Imagine you're walking along and someone near you says what the dude in panel one says, then disappears. Pretty sure you'd have doubts about your own reality.
Right, but why would everyone want to logout? If you don't remember how you login you're probably a npc. I'm not sure it's a good idea to signal the computer that you want to "exit".
I feel like having the capacity to question your own nature of existence sort of proves the existence to begin with. So if the fear is genuine, they too are genuine. Whether they are in a simulation is still debatable
Maybe its not about a game at all and dude has just acquired the ability to suspend his consciousness and the other people want to also be able to just stop existing for a while...
Source: I bought the DLC to gain the actual knowledge of reality a few years ago, and it's the biggest mindfuck a DLC has ever been. Well worth it. If there was a dev I would have said it was their masterpiece.
Interpretation a) they are not real. They are part of the game/simulation and are not real, therefore they can't log out.
Interpretation b) they don't have the correct command. Sometimes computer are very nitpicky on what they understand and how you have to formulate a command. But one person seems to say exactly the same as the one who logged out, so either the computer is very nitpicky on the specific timing of words, or the command is user specific.
Interpretation c) they are not allowed to do that. Like in they don't have permission to execute the logout command, like you don't have permission to shutdown the computer infopoint in a mall. Or think of it like the matrix, where someone doesn't want to let you out.
Interpretation d) subconsciously they don't want to. Imagine the command is not what you say but what you really want, so they can't log out, because subconsciously they do not want to.
Personally I tend to interpretation a) because there is this theory that in an endless or nearly universe, it is basically given, that some species will invent a computer that is capable of simulating an universe, which in turn will have a simulation going, because the same rules apply. Now if you follow this train of thought, you will arrive at the conclusion that for every universe, if there are multiple, there is a basically endless number is simulated ones, which makes the chances that you are not part of a simulation practically zero. Yeah, so that's that.
there is this theory that in an endless or nearly universe, it is basically given, that some species will invent a computer that is capable of simulating an universe, which in turn will have a simulation going, because the same rules apply
My main gripe with simulation theory is that this claim just seems... false.
First off, it's not possible to create a simulation of equal complexity to the host universe, so each iteration would necessarily have to be smaller, and I would contend significantly so.
Even the wildest theoretical computers can't even simulate Earth, much less the universe.
There are a couple tricks one could use like having some parts of the simulation skip steps in less important areas, simulating different parts at different times in the host world and only syncing them back together when necessary, which would end up being invisible to those inside, as well as the simulation not running in real time, where it might be running slower or inconsistently in the host world, while inside the people see it as stable and not slow.
Not that I'm claiming it's true; it's simply an interesting thing to think about and ways around processing speed issues. If humanity ever makes a simulation of even a small universe, I imagine some of these tricks that are smoothed over in that universe would be used, since it can look messy from the outside but look normal on the inside.

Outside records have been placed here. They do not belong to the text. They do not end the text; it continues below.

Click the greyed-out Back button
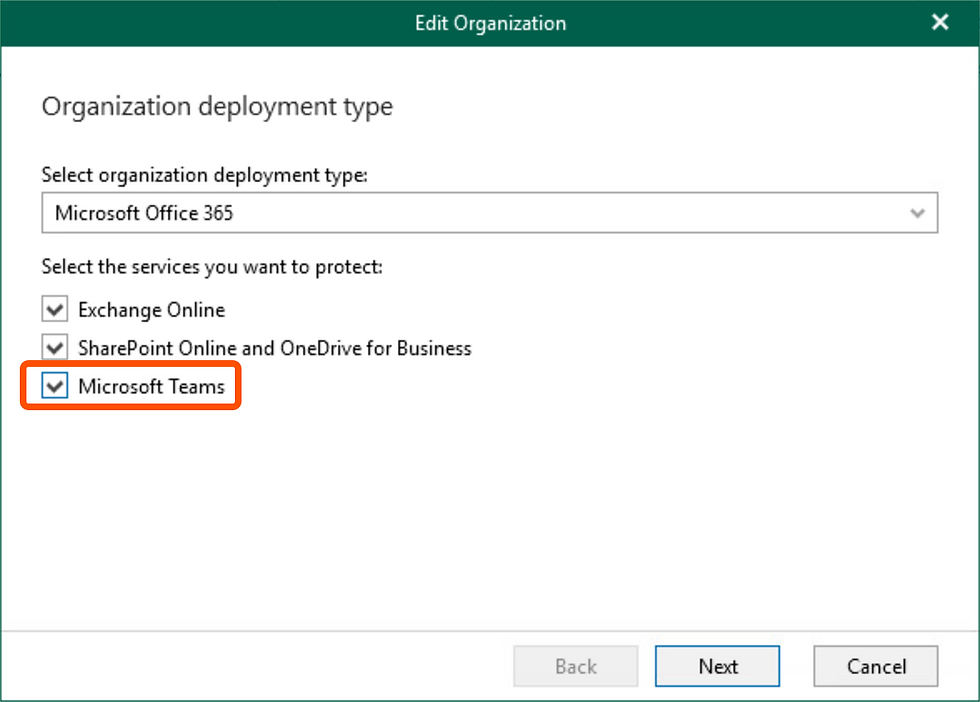Viewport: 980px width, 702px height. [x=576, y=666]
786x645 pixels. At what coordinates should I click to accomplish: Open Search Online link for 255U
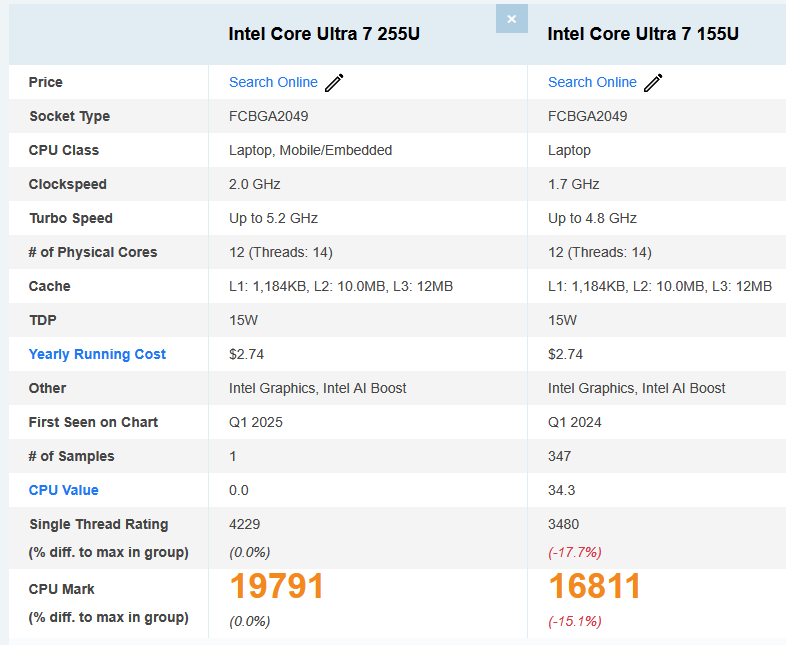273,82
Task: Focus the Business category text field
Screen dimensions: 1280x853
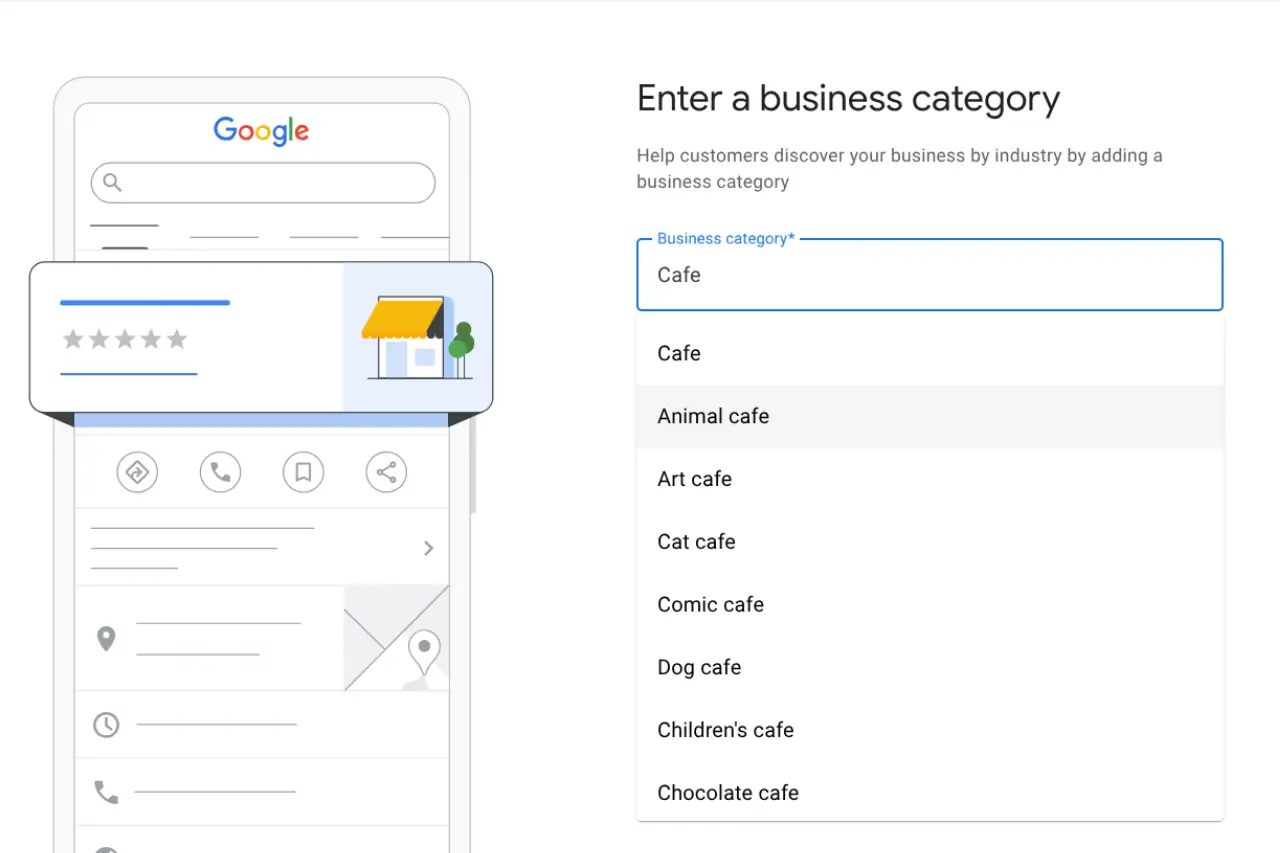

You're, of course, right about simulation speed not necessarily having to match host universe speed, but an issue you can run into is that your universe experiences heat death before anything interesting happens in the simulation.
I'm extremely skeptical of in-universe physics hacks not being observable. What does it mean for an area to be less important when we can look up at the sky and observe tiny little photons from the beginning of time (almost)?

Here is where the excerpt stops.